ニューヨークの河畔に立つグリーン家の古い屋敷。互いに憎み合う家族。膨大な遺産を相続するためにはその屋敷に住む必要がある。陰惨な殺人事件が次々と起こり、家族はどんどん減っていく。犯人は誰か。

極めて古典的な推理小説である。犯人当ても難しくないかもしれない。しかしむやみに複雑にして読者を煙に巻く作品より好む人がいるかもしれない。
より現代の推理小説は話が複雑になり、推理小説の部分よりもそれ以外が大きな要素となっている物が多い。

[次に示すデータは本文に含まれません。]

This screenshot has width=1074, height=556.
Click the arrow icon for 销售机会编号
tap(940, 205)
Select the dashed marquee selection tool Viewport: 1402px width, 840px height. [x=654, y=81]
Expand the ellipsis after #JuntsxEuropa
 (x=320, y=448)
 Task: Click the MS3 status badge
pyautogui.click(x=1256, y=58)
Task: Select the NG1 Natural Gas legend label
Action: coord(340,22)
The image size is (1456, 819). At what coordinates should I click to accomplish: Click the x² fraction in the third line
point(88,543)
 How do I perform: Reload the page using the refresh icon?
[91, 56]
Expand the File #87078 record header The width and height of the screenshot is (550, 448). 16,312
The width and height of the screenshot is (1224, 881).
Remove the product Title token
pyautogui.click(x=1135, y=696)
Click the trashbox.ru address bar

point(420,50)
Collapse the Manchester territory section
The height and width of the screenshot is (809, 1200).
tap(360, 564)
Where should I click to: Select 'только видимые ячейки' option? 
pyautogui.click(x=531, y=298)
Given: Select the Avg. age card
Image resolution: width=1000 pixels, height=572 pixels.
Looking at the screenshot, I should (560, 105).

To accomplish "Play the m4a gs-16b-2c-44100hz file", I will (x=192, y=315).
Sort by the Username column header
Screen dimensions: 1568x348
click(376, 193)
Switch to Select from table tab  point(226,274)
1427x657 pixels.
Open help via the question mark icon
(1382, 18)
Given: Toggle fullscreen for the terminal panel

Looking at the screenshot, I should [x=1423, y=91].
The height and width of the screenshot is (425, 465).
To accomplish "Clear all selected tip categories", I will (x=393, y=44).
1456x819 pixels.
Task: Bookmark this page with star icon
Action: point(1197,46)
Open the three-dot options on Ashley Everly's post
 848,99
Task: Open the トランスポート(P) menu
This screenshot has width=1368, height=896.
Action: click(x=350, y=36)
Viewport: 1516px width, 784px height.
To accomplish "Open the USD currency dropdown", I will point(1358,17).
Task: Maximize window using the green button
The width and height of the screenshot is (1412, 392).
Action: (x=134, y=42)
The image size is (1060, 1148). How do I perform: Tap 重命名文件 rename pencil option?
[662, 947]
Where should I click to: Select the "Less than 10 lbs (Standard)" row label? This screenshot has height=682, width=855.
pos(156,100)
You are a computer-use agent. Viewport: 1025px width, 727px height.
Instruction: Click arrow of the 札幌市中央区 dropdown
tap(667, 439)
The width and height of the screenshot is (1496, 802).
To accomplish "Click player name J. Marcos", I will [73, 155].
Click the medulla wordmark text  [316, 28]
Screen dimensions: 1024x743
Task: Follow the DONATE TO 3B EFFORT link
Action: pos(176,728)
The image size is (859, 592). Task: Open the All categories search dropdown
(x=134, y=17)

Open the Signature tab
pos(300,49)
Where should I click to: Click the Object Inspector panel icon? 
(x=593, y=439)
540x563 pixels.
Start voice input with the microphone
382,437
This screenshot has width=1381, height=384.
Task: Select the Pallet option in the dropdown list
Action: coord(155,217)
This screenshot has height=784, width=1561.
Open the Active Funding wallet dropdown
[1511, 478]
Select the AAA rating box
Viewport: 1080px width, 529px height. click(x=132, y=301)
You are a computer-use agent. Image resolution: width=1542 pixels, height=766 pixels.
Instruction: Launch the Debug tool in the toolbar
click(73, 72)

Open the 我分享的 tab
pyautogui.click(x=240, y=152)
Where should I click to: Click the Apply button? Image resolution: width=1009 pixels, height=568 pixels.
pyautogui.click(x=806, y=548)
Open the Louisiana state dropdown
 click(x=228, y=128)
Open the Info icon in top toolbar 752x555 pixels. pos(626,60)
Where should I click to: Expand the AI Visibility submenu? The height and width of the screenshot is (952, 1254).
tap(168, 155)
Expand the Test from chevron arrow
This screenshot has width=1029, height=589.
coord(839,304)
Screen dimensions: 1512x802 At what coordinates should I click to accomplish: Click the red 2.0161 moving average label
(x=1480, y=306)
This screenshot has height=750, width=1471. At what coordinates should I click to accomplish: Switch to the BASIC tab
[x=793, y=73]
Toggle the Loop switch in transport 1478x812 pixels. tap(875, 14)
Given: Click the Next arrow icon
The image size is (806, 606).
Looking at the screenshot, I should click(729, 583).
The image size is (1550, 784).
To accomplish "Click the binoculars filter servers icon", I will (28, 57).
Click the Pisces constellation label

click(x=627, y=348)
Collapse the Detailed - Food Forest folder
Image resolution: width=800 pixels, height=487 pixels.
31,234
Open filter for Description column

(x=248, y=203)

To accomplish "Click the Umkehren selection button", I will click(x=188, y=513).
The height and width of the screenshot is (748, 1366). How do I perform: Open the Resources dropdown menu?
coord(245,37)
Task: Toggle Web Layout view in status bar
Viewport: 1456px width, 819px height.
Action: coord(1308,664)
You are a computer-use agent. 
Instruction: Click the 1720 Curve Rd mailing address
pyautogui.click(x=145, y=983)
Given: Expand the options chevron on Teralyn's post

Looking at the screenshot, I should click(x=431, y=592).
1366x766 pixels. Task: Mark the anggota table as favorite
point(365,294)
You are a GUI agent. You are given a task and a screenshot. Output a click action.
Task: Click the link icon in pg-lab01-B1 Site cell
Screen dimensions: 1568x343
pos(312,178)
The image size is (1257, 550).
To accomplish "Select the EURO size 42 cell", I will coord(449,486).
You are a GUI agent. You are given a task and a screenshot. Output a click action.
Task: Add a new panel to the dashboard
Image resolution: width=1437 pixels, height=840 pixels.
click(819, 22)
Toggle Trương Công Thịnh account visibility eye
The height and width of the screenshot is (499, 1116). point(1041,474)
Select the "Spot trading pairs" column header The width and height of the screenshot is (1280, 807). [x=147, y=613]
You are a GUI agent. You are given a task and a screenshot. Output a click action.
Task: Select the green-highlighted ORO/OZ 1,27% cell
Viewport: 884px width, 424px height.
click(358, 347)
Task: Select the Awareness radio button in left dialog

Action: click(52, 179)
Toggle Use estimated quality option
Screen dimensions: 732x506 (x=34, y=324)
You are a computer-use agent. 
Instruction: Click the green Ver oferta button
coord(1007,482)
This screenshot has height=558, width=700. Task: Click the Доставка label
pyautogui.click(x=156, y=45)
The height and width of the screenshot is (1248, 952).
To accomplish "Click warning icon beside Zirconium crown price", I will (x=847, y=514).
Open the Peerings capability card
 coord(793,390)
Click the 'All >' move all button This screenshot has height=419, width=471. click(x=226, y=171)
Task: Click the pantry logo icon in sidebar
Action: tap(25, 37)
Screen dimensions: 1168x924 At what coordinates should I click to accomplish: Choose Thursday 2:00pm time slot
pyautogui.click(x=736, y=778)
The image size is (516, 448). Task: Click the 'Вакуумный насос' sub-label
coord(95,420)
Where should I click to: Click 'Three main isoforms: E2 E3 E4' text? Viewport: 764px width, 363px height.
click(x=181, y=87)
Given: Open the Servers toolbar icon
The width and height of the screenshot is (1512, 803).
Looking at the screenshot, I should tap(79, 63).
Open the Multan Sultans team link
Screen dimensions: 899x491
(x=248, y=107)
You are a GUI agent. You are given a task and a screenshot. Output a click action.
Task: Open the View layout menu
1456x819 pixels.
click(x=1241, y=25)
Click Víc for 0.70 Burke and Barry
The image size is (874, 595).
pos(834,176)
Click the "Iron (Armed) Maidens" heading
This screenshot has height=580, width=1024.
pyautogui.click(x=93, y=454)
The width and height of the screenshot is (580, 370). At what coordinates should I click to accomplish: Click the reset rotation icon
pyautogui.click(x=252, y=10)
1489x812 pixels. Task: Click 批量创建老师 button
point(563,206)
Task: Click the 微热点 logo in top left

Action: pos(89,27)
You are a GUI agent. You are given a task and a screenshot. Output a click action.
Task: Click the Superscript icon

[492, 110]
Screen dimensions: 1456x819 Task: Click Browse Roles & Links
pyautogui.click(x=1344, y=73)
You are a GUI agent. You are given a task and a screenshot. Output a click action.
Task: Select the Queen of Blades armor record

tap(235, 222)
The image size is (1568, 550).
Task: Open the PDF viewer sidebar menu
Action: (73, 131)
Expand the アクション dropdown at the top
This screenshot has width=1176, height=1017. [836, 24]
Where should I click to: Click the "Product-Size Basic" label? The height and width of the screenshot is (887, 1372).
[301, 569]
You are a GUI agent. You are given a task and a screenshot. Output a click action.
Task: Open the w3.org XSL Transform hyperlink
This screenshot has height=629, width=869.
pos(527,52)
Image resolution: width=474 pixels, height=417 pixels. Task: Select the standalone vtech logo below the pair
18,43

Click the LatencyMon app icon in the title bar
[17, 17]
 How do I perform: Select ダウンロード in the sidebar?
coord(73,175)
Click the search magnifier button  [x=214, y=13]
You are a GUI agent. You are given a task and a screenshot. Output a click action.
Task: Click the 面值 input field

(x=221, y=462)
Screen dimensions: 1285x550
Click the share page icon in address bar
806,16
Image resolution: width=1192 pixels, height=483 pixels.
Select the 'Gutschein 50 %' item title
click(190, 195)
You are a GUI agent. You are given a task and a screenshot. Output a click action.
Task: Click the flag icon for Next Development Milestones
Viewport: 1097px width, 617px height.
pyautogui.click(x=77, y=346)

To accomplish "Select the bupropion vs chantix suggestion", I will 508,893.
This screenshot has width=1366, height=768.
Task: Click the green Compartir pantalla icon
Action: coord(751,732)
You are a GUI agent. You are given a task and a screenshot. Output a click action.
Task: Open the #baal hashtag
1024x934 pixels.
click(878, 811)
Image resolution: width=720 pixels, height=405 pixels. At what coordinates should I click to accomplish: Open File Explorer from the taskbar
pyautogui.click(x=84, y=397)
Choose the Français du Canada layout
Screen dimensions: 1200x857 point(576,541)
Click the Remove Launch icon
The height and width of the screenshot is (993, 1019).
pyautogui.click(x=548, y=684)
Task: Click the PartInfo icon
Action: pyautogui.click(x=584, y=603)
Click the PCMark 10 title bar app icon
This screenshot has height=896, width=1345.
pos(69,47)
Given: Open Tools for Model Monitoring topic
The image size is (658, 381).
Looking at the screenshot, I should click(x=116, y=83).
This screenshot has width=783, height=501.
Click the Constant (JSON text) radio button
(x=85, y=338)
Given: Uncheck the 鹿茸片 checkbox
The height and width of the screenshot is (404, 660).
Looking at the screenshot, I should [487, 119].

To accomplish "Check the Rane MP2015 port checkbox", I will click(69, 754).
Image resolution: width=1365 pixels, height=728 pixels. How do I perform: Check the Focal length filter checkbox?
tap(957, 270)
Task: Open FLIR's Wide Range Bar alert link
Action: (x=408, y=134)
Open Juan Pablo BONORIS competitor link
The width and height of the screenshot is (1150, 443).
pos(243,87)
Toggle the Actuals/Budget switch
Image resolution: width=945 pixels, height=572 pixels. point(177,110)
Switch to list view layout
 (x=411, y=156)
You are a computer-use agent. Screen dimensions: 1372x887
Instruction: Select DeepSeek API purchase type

登場人物の恋愛関係や作者の調べた知識を延々と聞かされたり。時代が変わったからそれで新しい仕掛けを作れるだろうが。

正直に言おう。「本格」推理小説ほど子供だましという言葉が似あう分野はない。子供の時は関心をもって楽しんで読めたが、大人になるとその非現実さがあほらしくなってくる。可能性としてできる、が100%できるとなって(現実には確率的に非常に低いはず)、犯人はやすやすと殺人を犯す。探偵の推理ときたら、これまた一つの可能性に過ぎないものが悉く当たる。荒唐無稽の世界である。ホームズの推理を感心して聞くワトソン、まるで漫才だと評した作家がいる。それを薄めるため推理以外の部分が大きくなってきたのだろう。
大人になってもトリックや犯人の意外性などを楽しめる人は幸せである。

この作品も子供の時に読み、何十年ぶりかの再読である。実は子供の時より今回の方が読んで感心した。なぜか。当時この小説の前にクイーンの『Yの悲劇』を読んでいた。クイーンの小説は本作の4年後の発表である。明らかに本作の影響を受けている。しかし『Yの悲劇』を先に読んでいたため、当時は似たような小説だと思って、それほど感心しなかったのである。
今回の再読は『Yの悲劇』への影響もよくわかり、推理小説としては先に書いたように、古き良き時代の単純な設定を楽しめた。